Прощаясь, он прибавил, что только со мной способен вести осмысленную беседу. Я расценил это как комплимент. Как сказал бы вслед за постструктуралистами Бродский, оба мы были инструментами языка: я – русского, он – немецкого. Прорехи в опыте и сознании мы латали за счет речевого материала – каждый по-своему.
Мы и наши слова
Перечитывая Унбегауна
В одном из писем осени 1935 года Марина Цветаева писала: «Итог лета: ряд приятных знакомств (приятельств) и одна дружба – с молодым русским немцем – в типе Даля, большим и скромным филологом, – о нем был отзыв в последней книге Совр<еменных> записок: специалист по русскому языку XVI в. с странной фамилией (Унгеб) вот и ошиблась – Унбегаун». В чем Марина Ивановна точно не ошиблась – в сравнении немца Бориса Унбегауна с немцем (полу-датчанином-полунемцем, если быть точным) Владимиром Далем. Обозначая удивительный немецкий триумвират нашей филологии, я бы добавил сюда еще одного ученого – Макса Фасмера, составителя самого авторитетного этимологического словаря русского языка. Три этих человека – каждый по-своему – коснулись важнейших струн нашей культуры и сделали их слышимыми.
Хотя, в отличие от трудов Даля и Фасмера, главная книга Унбегауна «Русские фамилии» не словарь, многими чертами словаря она, несомненно, обладает. Прежде всего – сотнями тщательно подобранных примеров. Но объединяет тройку великих не только вкус (очень, замечу, немецкий) к систематизации. Общим для них является дар одухотворять знание, превращать скучную, казалось бы, материю в настоящую поэзию.

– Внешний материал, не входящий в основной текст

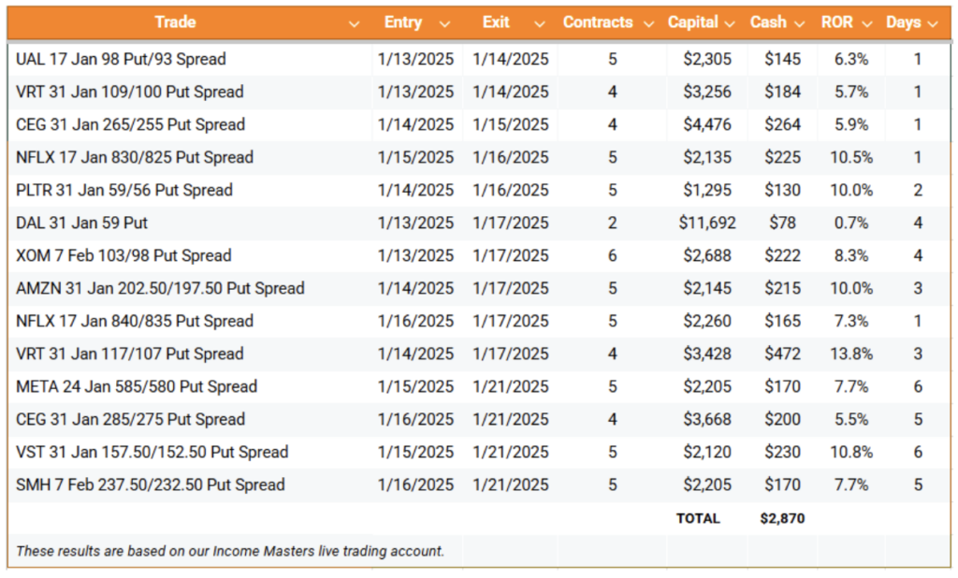Viewport: 958px width, 578px height.
Task: Click the $472 cash cell for VRT
Action: (783, 354)
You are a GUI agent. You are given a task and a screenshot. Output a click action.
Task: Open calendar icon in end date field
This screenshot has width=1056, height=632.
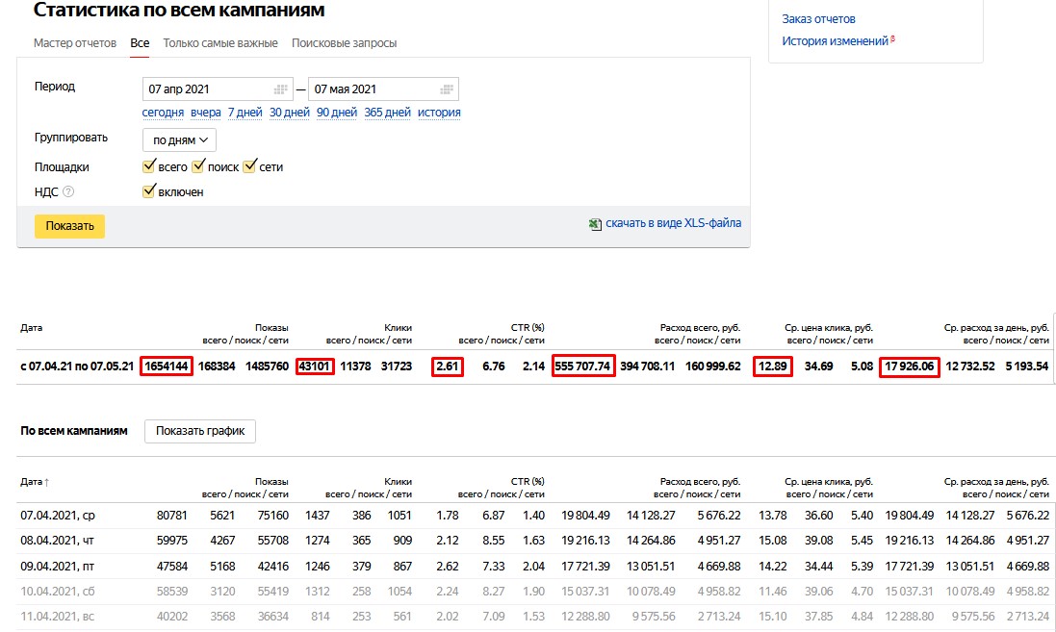click(447, 89)
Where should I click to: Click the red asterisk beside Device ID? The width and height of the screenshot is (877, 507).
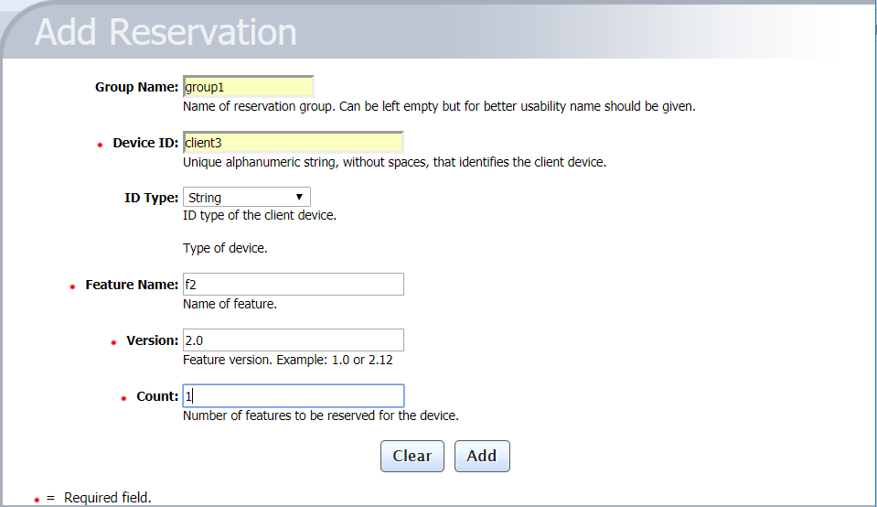click(100, 146)
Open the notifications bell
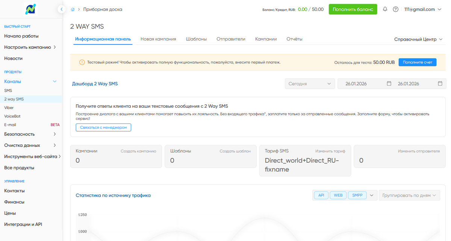Screen dimensions: 451x241 [385, 9]
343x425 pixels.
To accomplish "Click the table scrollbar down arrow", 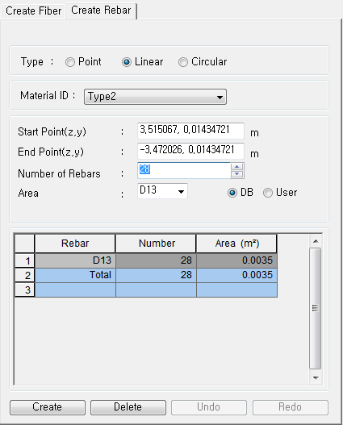I will click(x=316, y=378).
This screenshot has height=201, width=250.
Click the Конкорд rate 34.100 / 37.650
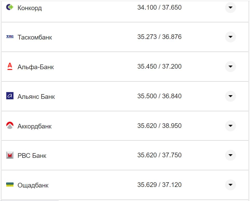coord(159,8)
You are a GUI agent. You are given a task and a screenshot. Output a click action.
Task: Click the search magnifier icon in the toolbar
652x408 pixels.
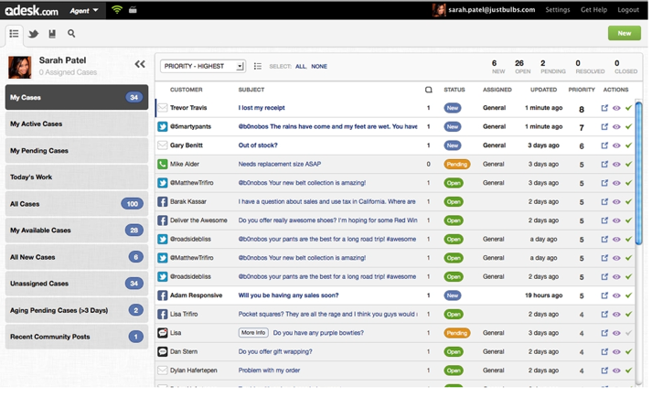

Борис Генрихович Унбегаун, западным коллегам знакомый скорее как Boris Ottokar Unbegaun , родился в 1898 году в Москве. Начало пути было для филолога, вообще говоря, нетрадиционным: Константиновское артиллерийское училище в Петербурге. Участвовал в Первой мировой войне, затем сражался в Белой армии. Эмиграция. Учился в Люблянском университете и в Сорбонне. Среди его учителей – такие известные филологи, как А. Вайан и А. Мазон. Во время Второй мировой войны Унбегаун оказался в Бухенвальде. Выйдя на свободу, написал работу о славянском жаргоне в немецких концлагерях, что на удивленье напоминает судьбу Д.С. Лихачева, после советского концлагеря написавшего статью об особенностях воровской речи (все-таки устройство головы исследователя – особое, она не прекращает работу ни при каких условиях). После войны преподавал в Страсбурге, Брюсселе, Оксфорде. Последние восемь лет – до смерти в 1973 году – в Нью-Йоркском университете. В сфере интересов Унбегауна – морфология русского языка, история сербского языка, топонимика и много чего другого, но славу ему принесло прежде всего фундаментальное исследование русских личных имен.